A Embraer já sabe quantos E2 vai produzir em 2018, já que a certificação será obtida nos próximos 90 dias e a primeira aeronave será entregue em abril de 2018, mas Affonso disse que não pode revelar quantos aviões da família E2 serão produzidos em 2018. Não há ambição no processo, a Embraer quer garantir uma confiabilidade alta mesmo nas primeiras aeronaves produzidas, e garantir uma pontualidade britânica nas entregas.

Affonso ainda destacou a decisão da Embraer de projetar uma asa específica para cada variante, otimizando ela para o desempenho ideal de cada avião. Apesar dessa opção atrasar um pouco o processo de certificação das versões, a Embraer conseguiu aumentar substancialmente o alcance de todas as aeronaves da linha E-Jet E2, em comparação com os valores previstos em projeto.

Foto – Embraer/Via Twitter

Em julho a Embraer relatou que o desempenho nos testes demonstrou um aumento de autonomia da aeronave, principalmente em cidades de clima quente, como Denver, nessa condição o E190 E2 teve sua autonomia aumentada de 3942 km para mais de 4250 km.

Ontem John Slattery, Presidente e CEO da Embraer Commercial Aviation, declarou que espera conseguir a certificação do E190-E2 nos próximos 90 dias.

De acordo com ele a Embraer já completou 80% da fase de certificação, 1600 horas de voo já foram realizadas, das 2000 horas previstas, e só falta um ensaio em solo para ser finalizado, o ensaio de fadiga da fuselagem.

 

Processo de preparação

Imagem – Embraer/Divulgação

Antes mesmo de receber o avião a Wideroe já começou com os treinamentos de pilotos e mecânicos.
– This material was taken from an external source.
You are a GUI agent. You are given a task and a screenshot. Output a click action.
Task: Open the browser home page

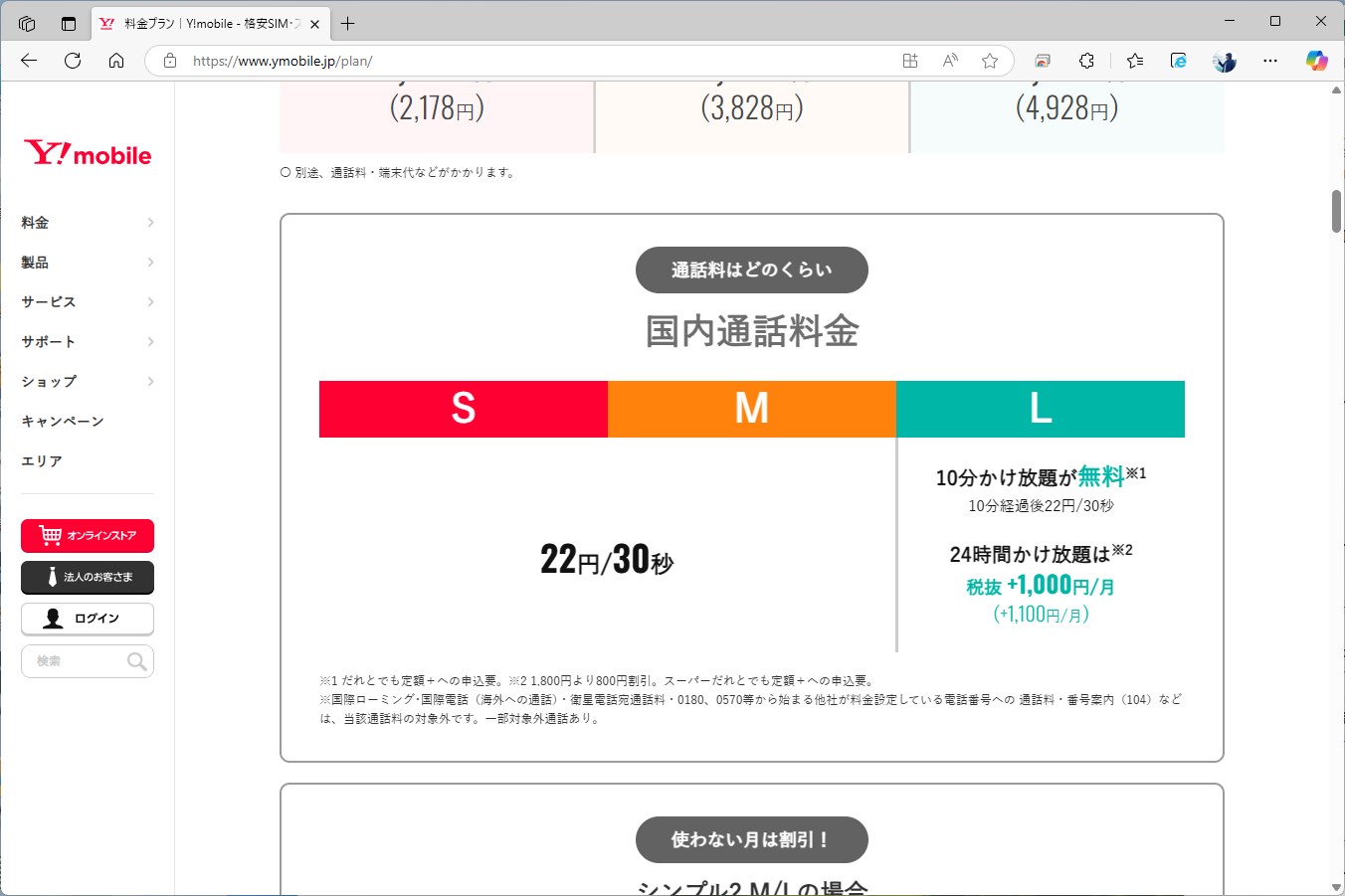pos(116,61)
Affonso disse que a Azul seguirá o mesmo caminho em breve, quando a Wideroe estiver operando o primeiro E190-E2, os tripulantes e mecânicos da Azul iniciarão sua preparação para pilotar o E195-E2.

Para a Azul esse planejamento é fácil, visto que a sede da companhia é no Brasil. A Wideroe está precisando deslocar mecânicos-supervisores para aprender sobre o E2 e repassar isso para os outros funcionários.